To train locally, set `train_instance_type` to `local`:

In [36]:
train_instance_type='local'

The MPI environment for Horovod can be configured by setting the following flags in the `mpi` field of the `distribution` dictionary that you pass to the TensorFlow estimator :

* ``enabled (bool)``: If set to ``True``, the MPI setup is performed and ``mpirun`` command is executed.
* ``processes_per_host (int) [Optional]``: Number of processes MPI should launch on each host. Note, this should not be greater than the available slots on the selected instance type.
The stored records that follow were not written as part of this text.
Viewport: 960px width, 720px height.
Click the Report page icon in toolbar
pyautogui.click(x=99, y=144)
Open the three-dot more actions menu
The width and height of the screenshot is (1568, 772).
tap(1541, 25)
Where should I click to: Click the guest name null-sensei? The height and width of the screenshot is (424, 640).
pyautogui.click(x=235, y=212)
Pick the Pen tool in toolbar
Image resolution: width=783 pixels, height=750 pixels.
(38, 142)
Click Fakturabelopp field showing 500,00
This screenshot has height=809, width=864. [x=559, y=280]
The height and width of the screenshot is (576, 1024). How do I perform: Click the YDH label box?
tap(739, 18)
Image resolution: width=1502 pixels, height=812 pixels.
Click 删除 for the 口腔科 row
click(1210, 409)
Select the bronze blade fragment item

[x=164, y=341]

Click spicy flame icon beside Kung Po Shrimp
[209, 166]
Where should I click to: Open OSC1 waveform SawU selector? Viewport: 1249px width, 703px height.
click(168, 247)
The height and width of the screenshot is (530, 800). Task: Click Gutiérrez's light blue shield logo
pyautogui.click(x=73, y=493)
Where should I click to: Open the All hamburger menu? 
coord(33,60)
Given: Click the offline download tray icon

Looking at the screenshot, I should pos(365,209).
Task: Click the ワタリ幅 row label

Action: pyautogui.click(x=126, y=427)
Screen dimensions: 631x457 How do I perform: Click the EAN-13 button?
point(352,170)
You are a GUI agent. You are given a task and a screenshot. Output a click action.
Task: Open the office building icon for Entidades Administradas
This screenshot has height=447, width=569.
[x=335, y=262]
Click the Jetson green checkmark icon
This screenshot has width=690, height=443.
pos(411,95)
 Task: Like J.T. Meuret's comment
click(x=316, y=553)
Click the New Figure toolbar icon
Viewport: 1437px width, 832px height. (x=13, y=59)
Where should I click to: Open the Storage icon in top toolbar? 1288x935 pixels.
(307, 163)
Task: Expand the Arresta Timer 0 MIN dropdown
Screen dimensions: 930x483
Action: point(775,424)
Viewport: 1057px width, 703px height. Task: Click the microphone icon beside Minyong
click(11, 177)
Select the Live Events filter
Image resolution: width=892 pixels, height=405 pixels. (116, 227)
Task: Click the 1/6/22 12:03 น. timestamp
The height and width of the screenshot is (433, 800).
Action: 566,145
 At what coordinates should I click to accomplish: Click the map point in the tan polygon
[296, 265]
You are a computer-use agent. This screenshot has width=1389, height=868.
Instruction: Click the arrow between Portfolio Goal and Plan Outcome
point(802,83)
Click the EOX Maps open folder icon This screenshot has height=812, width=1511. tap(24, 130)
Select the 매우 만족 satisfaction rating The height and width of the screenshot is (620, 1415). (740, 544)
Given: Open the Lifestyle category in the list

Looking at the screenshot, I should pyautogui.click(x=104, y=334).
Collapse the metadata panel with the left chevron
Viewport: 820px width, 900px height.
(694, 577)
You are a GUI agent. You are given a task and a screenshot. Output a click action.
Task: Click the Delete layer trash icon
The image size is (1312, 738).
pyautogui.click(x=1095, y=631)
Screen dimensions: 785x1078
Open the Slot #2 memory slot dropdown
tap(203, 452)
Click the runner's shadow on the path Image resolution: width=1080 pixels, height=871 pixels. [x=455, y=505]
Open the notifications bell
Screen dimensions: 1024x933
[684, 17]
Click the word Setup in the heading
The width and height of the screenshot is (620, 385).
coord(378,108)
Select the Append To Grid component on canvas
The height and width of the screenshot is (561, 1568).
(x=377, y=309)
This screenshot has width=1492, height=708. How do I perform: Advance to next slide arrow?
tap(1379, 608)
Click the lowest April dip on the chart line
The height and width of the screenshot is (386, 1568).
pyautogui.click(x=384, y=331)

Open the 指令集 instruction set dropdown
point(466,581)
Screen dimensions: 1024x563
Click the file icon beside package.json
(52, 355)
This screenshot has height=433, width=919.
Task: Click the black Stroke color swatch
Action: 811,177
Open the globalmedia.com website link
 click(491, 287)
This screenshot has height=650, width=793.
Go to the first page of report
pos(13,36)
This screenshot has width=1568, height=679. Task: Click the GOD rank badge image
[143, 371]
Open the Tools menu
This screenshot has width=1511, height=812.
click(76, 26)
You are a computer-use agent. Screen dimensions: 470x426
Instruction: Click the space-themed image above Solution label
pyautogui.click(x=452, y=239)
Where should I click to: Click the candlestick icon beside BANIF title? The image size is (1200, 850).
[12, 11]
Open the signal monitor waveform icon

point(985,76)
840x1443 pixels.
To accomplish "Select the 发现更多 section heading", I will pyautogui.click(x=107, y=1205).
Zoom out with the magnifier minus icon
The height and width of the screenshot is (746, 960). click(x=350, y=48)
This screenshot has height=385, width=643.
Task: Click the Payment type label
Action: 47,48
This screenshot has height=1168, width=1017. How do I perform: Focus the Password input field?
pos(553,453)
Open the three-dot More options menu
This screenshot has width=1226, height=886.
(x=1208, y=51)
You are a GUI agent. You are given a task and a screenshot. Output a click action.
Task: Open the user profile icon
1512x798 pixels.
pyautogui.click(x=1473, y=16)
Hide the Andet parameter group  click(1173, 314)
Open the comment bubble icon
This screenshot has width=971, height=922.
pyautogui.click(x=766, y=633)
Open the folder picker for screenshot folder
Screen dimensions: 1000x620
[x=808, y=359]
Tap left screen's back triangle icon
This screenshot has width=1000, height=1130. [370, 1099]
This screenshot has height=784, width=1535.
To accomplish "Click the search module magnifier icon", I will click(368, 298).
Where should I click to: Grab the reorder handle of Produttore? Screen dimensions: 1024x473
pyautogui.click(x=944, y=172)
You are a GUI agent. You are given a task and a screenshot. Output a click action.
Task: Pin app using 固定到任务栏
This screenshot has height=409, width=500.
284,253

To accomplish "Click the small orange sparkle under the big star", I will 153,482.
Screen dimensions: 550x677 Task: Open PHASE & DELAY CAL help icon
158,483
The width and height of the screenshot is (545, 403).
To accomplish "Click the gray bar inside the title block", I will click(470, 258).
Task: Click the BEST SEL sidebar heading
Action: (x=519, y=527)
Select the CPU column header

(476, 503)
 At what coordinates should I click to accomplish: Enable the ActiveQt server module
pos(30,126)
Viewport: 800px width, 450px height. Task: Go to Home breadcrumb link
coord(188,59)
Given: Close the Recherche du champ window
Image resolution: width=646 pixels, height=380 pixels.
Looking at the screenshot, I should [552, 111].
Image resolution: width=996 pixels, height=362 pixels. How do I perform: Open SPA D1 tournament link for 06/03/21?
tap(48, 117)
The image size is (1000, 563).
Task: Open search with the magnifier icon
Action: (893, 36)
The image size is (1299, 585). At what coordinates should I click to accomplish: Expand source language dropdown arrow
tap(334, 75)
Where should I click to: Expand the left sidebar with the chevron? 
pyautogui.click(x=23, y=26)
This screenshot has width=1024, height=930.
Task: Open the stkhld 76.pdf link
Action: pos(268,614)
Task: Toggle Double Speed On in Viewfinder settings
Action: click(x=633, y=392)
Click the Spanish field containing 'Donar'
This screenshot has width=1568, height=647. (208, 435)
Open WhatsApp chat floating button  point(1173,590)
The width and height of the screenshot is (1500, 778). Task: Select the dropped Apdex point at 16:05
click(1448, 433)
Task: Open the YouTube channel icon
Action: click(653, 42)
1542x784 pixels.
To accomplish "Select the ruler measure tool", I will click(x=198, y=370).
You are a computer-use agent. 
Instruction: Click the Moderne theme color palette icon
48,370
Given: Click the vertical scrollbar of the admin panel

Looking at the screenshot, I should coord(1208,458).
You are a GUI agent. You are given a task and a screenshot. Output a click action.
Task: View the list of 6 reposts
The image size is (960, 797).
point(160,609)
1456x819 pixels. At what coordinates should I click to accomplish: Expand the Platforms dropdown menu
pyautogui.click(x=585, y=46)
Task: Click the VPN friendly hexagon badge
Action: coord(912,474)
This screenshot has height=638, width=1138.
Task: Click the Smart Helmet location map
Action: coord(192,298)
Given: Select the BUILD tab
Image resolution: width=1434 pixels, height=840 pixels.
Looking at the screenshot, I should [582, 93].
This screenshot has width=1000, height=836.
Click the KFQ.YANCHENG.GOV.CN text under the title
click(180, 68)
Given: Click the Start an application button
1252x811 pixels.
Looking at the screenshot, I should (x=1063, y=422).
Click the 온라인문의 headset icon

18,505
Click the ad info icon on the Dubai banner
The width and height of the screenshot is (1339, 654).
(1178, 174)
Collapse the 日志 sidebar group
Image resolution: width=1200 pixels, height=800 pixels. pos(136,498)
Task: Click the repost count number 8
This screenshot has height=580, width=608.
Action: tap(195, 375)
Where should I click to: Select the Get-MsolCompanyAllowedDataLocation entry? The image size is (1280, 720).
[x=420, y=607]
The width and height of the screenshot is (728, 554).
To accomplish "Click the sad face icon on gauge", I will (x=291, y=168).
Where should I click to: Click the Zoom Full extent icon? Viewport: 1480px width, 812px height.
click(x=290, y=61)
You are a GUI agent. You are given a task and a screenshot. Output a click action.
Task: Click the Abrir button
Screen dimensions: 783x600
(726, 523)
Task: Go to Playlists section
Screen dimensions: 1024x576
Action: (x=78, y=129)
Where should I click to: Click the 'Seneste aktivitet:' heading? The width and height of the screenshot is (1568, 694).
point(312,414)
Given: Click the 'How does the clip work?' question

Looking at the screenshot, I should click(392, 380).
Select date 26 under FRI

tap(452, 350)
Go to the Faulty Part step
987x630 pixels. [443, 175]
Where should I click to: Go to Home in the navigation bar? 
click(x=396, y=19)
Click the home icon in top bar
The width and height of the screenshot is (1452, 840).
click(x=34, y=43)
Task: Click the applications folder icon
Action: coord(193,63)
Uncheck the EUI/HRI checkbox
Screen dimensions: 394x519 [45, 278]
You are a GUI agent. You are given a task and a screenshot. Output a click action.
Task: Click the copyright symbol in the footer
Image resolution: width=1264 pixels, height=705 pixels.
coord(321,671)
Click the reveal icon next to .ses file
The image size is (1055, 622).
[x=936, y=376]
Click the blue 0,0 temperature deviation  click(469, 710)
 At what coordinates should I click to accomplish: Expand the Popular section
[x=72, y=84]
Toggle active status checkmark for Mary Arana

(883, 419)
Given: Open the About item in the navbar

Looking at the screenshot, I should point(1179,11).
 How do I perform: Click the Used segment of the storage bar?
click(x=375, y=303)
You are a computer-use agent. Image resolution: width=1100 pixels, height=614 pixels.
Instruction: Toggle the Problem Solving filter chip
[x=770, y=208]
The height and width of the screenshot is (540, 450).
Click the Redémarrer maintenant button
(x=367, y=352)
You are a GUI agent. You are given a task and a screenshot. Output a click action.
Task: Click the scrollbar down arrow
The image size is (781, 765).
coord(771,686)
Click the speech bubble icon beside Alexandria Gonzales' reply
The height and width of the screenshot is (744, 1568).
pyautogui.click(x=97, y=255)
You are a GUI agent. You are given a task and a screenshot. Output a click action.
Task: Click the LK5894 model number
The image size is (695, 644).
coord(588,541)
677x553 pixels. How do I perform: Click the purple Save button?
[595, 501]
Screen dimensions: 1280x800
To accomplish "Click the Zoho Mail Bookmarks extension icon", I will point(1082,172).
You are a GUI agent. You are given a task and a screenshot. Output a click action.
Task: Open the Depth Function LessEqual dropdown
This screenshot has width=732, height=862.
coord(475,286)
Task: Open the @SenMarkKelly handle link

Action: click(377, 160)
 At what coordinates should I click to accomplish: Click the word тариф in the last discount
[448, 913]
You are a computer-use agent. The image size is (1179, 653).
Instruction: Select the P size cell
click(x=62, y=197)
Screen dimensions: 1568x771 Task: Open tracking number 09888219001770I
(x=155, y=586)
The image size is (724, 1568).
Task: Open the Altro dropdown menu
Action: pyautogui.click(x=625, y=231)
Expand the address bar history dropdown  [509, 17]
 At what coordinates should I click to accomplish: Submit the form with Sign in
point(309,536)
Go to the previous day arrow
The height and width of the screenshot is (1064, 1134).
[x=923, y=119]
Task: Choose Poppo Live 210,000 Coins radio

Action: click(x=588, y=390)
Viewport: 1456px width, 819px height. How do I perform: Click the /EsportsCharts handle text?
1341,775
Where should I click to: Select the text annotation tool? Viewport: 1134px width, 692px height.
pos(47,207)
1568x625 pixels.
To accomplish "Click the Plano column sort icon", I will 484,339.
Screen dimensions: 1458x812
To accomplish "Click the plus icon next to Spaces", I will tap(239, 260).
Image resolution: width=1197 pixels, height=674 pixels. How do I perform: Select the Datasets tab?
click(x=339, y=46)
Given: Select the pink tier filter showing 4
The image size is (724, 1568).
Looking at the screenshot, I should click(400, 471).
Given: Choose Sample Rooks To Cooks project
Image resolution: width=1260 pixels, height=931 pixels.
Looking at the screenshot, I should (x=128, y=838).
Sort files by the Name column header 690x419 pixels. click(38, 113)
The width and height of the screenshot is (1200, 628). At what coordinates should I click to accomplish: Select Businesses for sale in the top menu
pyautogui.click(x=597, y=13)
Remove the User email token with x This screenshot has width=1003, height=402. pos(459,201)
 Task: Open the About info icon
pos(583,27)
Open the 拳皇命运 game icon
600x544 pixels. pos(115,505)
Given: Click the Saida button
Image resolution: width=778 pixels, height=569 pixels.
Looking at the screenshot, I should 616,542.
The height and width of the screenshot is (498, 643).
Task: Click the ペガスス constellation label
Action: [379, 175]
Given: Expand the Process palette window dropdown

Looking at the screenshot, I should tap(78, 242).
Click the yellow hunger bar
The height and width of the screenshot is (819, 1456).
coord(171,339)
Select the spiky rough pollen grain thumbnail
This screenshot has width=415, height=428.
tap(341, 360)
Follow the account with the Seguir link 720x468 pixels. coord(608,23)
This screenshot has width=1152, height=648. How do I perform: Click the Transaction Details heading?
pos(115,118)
This flag should be set for the multi-cpu/gpu training.
* ``custom_mpi_options (str) [Optional]``: Any mpirun flag(s) can be passed in this field that will be added to the mpirun command executed by SageMaker to launch distributed horovod training.

For more information about the `distribution` dictionary, see the SageMaker Python SDK [README](https://github.com/aws/sagemaker-python-sdk/blob/v1.17.3/src/sagemaker/tensorflow/README.rst).

First, enable MPI:

In [37]:
distributions = {'mpi': {'enabled': True}}

Now, we create the Tensorflow estimator passing the `train_instance_type` and `distribution`

In [38]:
estimator_local = TensorFlow(entry_point=train_script,
                       role=sagemaker_iam_role,
                       train_instance_count=instance_count,
                       train_instance_type=train_instance_type,
                       script_mode=True,
                       framework_version='1.12',
                       distributions=distributions,
                       base_job_name='hvd-mnist-local')

tensorflow py2 container will be deprecated soon.


Call `fit()` to start the local training 

In [39]:
#%%time
#To save time an not run in 'local' mode, comment out the next line 
#estimator_local.fit({"train":s3_train_path, "test":s3_test_path})

## Train in SageMaker

After you test the training job locally, run it on SageMaker:

First, change the instance type from `local` to the valid EC2 instance type. For example, `ml.c4.xlarge`.

In [40]:
#train_instance_type='ml.p2.xlarge' #1 K80 GPU
#train_instance_type='ml.p2.8xlarge' #8 K80 GPU
#train_instance_type='ml.c4.xlarge' #4 vCPU
#train_instance_type='ml.c4.4xlarge' #16 vCPU
train_instance_type='ml.c5.4xlarge' #16 vCPU
instance_count = 2

You can also provide your custom MPI options by passing in the `custom_mpi_options` field of `distribution` dictionary that will be added to the `mpirun` command executed by SageMaker:

In [41]:
distributions = {'mpi': {'enabled': True, "custom_mpi_options": "-verbose --NCCL_DEBUG=INFO"}}

Now, we create the Tensorflow estimator passing the `train_instance_type` and `distribution` to launch the training job in sagemaker.

In [42]:
estimator = TensorFlow(entry_point=train_script,
                       role=sagemaker_iam_role,
                       train_instance_count=instance_count,
                       train_instance_type=train_instance_type,
                       script_mode=True,
                       framework_version='1.12',
                       distributions=distributions,
                       base_job_name='hvd-mnist')

tensorflow py2 container will be deprecated soon.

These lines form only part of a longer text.